CRM197, a non-toxic diphtheria toxin variant, is widely used as a polysaccharide carrier in a variety of conjugate vaccines and also exhibits antitumor activity. CRM197 commercial production is limited due to the low yield of Corynebacterium diphtheriae C7 (197) tox-. Developing an efficient method for recombinant CRM197 production reduces production costs and is critical for expanding the application coverage of related medical products and basic research. Escherichia coli is a frequently used host for heterologous protein synthesis. However, the primary limitation of this system is the inclusion body formation and the low yield of active protein recovery. As a result, we attempted to produce CRM197 in the soluble form in E. coli using a small ubiquitin-related modifier (SUMO) tag fusion and an expression strategy optimized for protein production. CRM197 was expressed intracellularly in E. coli BL21 (DE3) with its N-terminus fused to a SUMO tag preceded by a histidine tag (HSCRM197). To improve the solubility of HSCRM197 in E. coli, a response surface method (RSM) experimental design was used based on three factors: expression temperature, inducer concentration, and sorbitol inclusion in the culture medium.
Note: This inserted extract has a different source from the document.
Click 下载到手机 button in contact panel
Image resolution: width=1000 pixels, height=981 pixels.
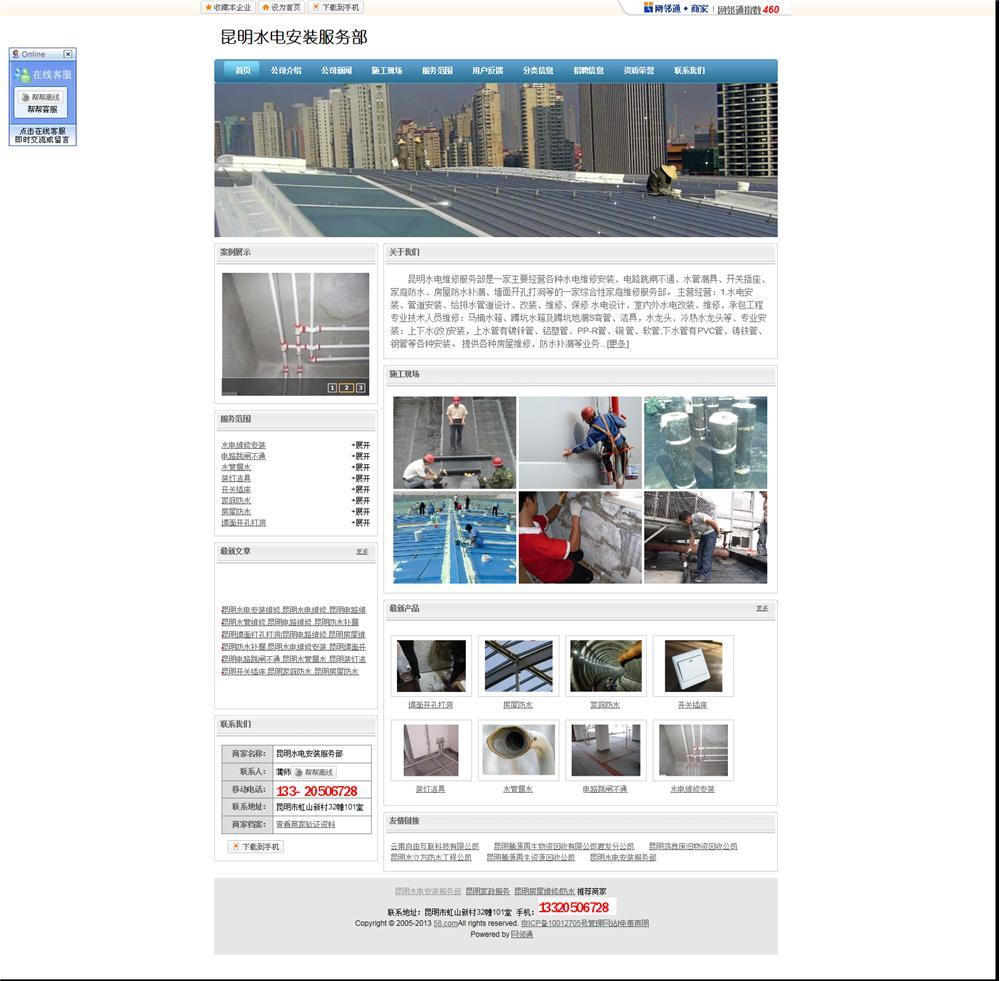tap(256, 846)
Metal affinity chromatography was used to purify HSCRM197, and the SUMO tag was removed using the SUMO protease's catalytic domain. After adsorbing the SUMO tag on a Ni-NTA column, CRM197 was obtained. DNA degradation activity was determined for both HSCRM197 and CRM197. When HSCRM197 was expressed in E. coli under common expression conditions (37ºC, 1000 μM inducer), 15.4% of the protein was found in the cellular soluble fraction. However, when the RSM-derived expression conditions were used (30ºC, 510 μM inducer, and 200 mM sorbitol), the obtained HSCRM197 was almost completely soluble (96.5% solubility), and the system productivity was 32.67 μg ml-1 h-1. HSCRM197 and CRM197 both exhibited nuclease activity. However, the activity of CRM197 was greater than that of HSCRM197. These findings established the utility of the method developed in this study to produce CRM197 for medical applications.